Saturday, May 02, 2009

A. N. Wilson's reflections on Palm Sunday

On 11 April, the Mail Online ran a piece by British writer A. N. Wilson that is well worth reading (even well worth linking to three weeks late!). The essay, "A Religion of Hatred: Why We Should No Longer Be Cowed by the Chattering Classes Ruling Britain Who Sneer at Christianity" gives an inside look at not simply atheism or agnosticism but actual anti-Christian vitriol from a former anti-Christian.

Too often Christians are only too eager to find someone to be offended by or something to revile (it's amazing how thin-skinned Christians can be!). Even so, there are actually offensive and revulsive people and things out there. But too often we get so caught up defending God and defending Christianity that we forget God hasn't called us to get defensive in a fallen and ill-loving world. Rather, he's called us to be brave enough to live and love in the midst of death and hatred. We, unfortunately, have not been faithful.

And yet . . . sometimes we do get it right. Sometimes we do forget to insist on the last word and we focus on showing love to the end. And sometimes we do make a difference.
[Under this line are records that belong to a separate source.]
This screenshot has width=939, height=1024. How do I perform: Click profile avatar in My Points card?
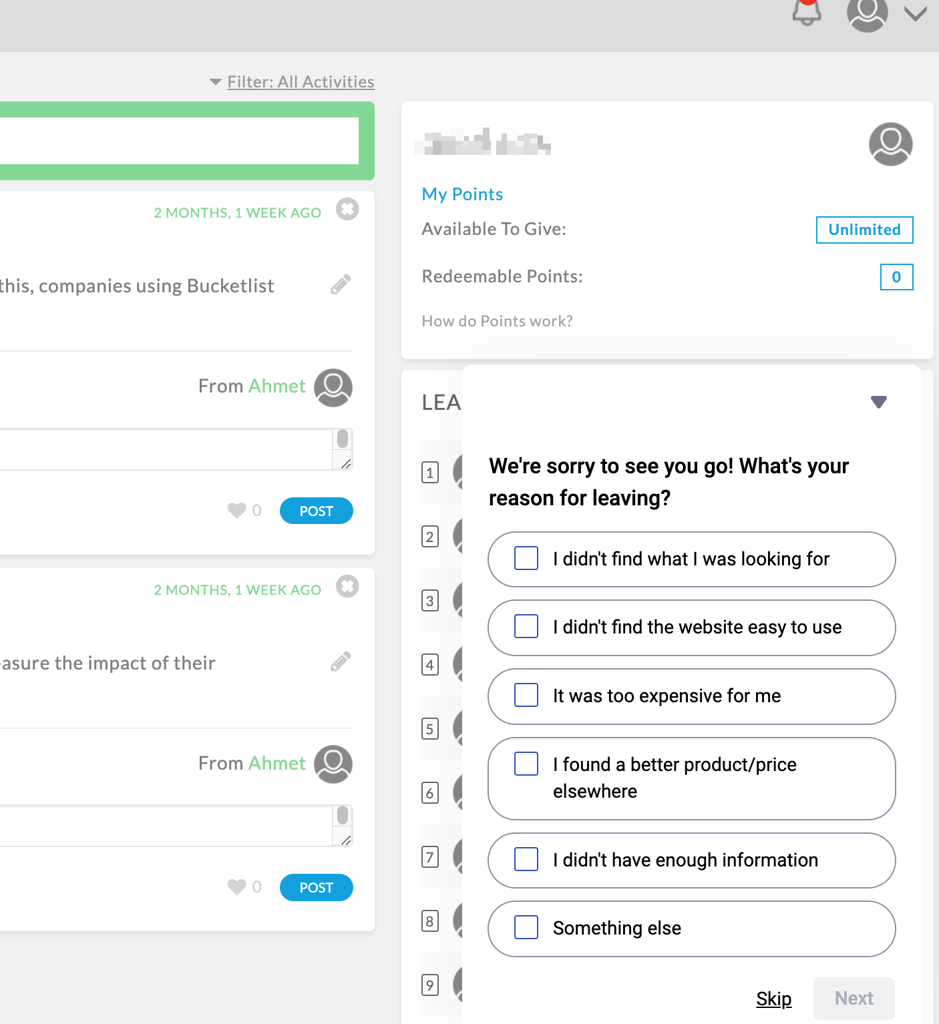coord(890,145)
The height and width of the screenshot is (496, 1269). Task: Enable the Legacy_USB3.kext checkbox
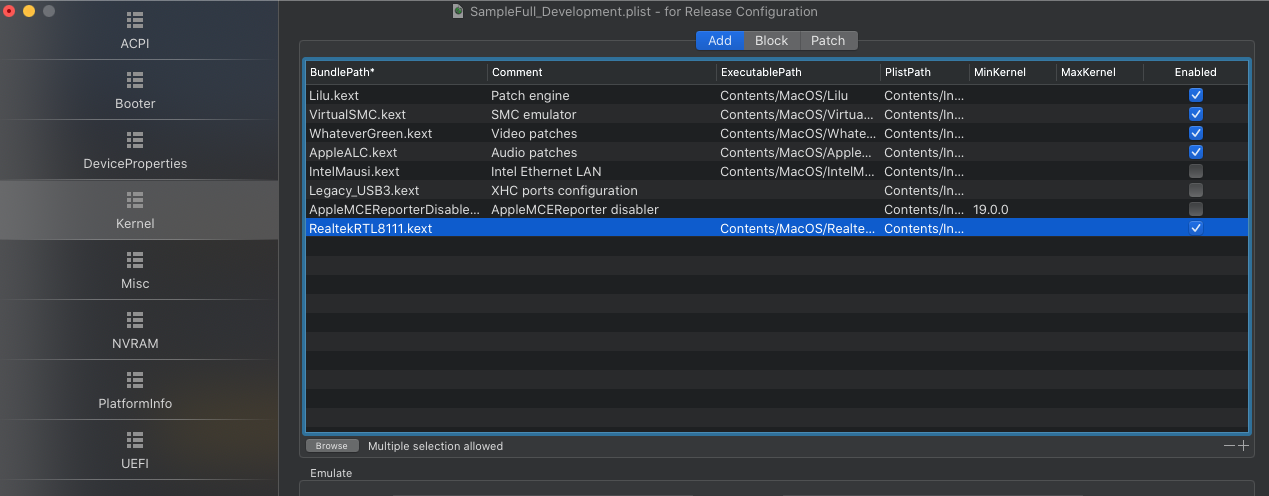1196,190
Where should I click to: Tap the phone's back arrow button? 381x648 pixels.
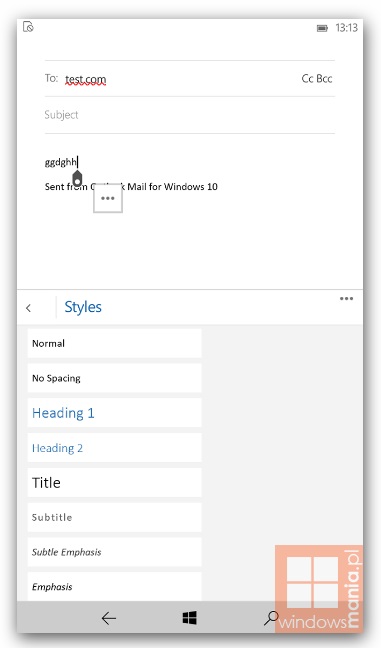109,618
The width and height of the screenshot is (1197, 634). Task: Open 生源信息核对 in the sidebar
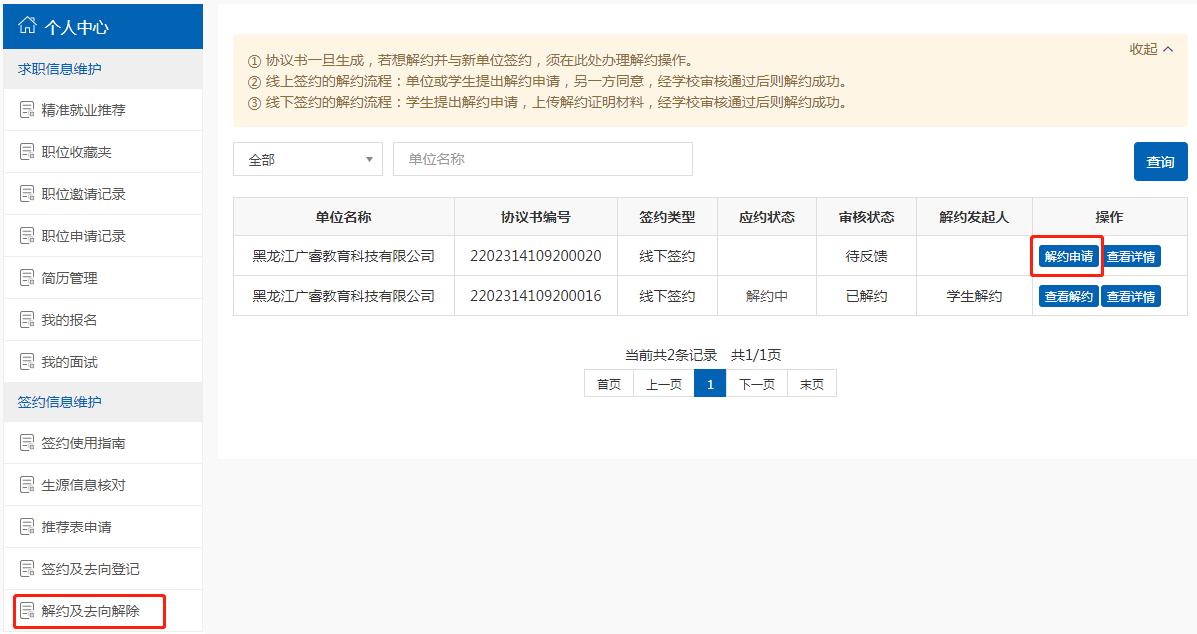click(x=84, y=485)
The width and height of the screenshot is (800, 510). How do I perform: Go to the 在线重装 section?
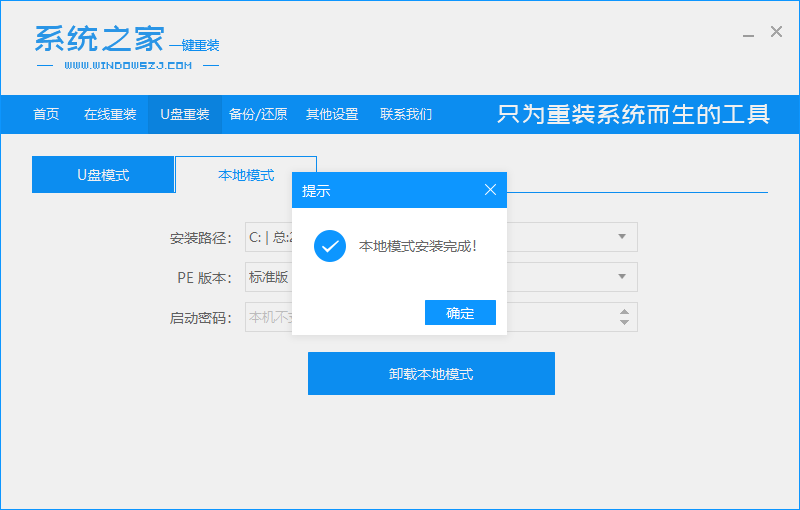110,114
If you don't know, A. N. Wilson rejected his parents faith and, more than simply choosing not to be a Christian, has spoken and written against the Christian faith very publicly. His book, Jesus, is one of those very many that claim to rescue Jesus from the mire of the church's devotion to him and dust him off, revealing a rather hapless man who failed in this life and then was twisted into the Son of God in the next. And though we can easily (readily, even) document the distortion of the historical Jesus—the Jesus who can be known through the processes of historical critical inquiry—from confessional and pietistic perspectives, the answer, I think, is not found in distorting Jesus in the other direction.

It seems that Wilson would agree. Wilson's article is well worth reading in its entirety, but I include these brief paragraphs to whet your appetite.
My belief has come about in large measure because of the lives and examples of people I have known - not the famous, not saints, but friends and relations who have lived, and faced death, in the light of the Resurrection story, or in the quiet acceptance that they have a future after they die.

The Easter story answers their questions about the spiritual aspects of humanity. It changes people's lives because it helps us understand that we, like Jesus, are born as spiritual beings.

Every inner prompting of conscience, every glimmering sense of beauty, every response we make to music, every experience we have of love - whether of physical love, sexual love, family love or the love of friends - and every experience of bereavement, reminds us of this fact about ourselves.

[HT: Ben Witherington]

Postscript: I glanced briefly at the comments to Ben Witherington's blog post and noticed that the top two comments (at the time, at least) missed the hope and . . . well, miracle of faith and instead took to defending theological views. Granted that the self-styled BW3 had to poke at those of the Reformed tradition in his post, can we knock off the bickering and, with the angels in heaven, rejoice with the one who has [re-]found his faith?!